First find $f_x$ and $f_y$.

For $(x,y) \neq (0,0)$ you have

$$f_x(x,y) = y \frac{x^2-y^2}{x^2+y^2} + xy \frac{2x(x^2+y^2) - 2x (x^2 - y^2)}{(x^2+y^2)^2} = y \frac{x^2-y^2}{x^2+y^2} + xy \frac{4xy^2}{(x^2+y^2)^2} = y \frac{x^2-y^2}{x^2+y^2} + \frac{4x^2y^3}{(x^2+y^2)^2}. \qquad (1)$$

Similarly,

$$f_y (x,y) = x \frac{x^2-y^2}{x^2+y^2} + xy \frac{-2y(x^2+y^2) - 2y (x^2 - y^2)}{(x^2+y^2)^2} = x \frac{x^2-y^2}{x^2+y^2} + xy \frac{-4yx^2}{(x^2+y^2)^2} = x \frac{x^2-y^2}{x^2+y^2} + \frac{-4x^3y^2}{(x^2+y^2)^2}. \qquad (2)$$

Now find partial derivatives at (0,0), using the definition

$$f_x(0,0) = \lim\limits_{\Delta x \to 0} \frac{f(\Delta x, 0) - f(0,0)}{\Delta x} = \lim\limits_{\Delta x \to 0} \frac{0 - 0}{\Delta x} = 0. \qquad (3)$$

$$f_y(0,0) = \lim\limits_{\Delta y \to 0} \frac{f(0, \Delta y) - f(0,0)}{\Delta y} = \lim\limits_{\Delta y\to 0} \frac{0 - 0}{\Delta y} = 0. \qquad (4) $$

So now you can find second derivatives. Again you have to use the definition.
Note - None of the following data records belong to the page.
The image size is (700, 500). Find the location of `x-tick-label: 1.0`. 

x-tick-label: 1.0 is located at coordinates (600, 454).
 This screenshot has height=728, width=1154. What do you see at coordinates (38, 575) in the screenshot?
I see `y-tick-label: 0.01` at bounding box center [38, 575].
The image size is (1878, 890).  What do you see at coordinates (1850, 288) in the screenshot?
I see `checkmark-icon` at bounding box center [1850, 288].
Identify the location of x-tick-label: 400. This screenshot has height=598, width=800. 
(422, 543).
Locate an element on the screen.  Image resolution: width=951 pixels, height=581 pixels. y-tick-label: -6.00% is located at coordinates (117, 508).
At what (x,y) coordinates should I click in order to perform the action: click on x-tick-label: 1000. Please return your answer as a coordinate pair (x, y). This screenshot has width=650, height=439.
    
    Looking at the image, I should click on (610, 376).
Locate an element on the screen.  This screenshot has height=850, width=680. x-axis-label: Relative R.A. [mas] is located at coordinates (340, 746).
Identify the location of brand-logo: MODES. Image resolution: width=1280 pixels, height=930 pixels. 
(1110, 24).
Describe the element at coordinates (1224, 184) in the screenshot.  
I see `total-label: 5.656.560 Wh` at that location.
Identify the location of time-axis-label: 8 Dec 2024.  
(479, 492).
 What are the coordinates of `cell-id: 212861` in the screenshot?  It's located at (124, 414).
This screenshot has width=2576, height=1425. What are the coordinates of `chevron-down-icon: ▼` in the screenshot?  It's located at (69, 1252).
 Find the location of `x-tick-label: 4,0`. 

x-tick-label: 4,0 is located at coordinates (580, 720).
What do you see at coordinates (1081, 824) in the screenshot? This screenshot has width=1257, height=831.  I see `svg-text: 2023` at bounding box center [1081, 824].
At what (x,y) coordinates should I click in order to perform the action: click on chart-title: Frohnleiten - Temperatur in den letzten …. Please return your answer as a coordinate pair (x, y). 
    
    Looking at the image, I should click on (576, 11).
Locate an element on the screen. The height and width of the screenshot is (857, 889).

$$f_{xy} (0,0) = \lim\limits_{\Delta y \to 0} \frac{f_x (0, \Delta y) - f_x(0,0)}{\Delta y} \overset{(1),(3)}{=} \lim\limits_{\Delta y \to 0} \frac{ -\Delta y - 0}{\Delta y} = -1.$$

$$f_{yx} (0,0) = \lim\limits_{\Delta x \to 0} \frac{f_y (\Delta x, 0) - f_y(0,0)}{\Delta x} \overset{(2),(4)}{=} \lim\limits_{\Delta x \to 0} \frac{ \Delta x - 0}{\Delta x} = 1.$$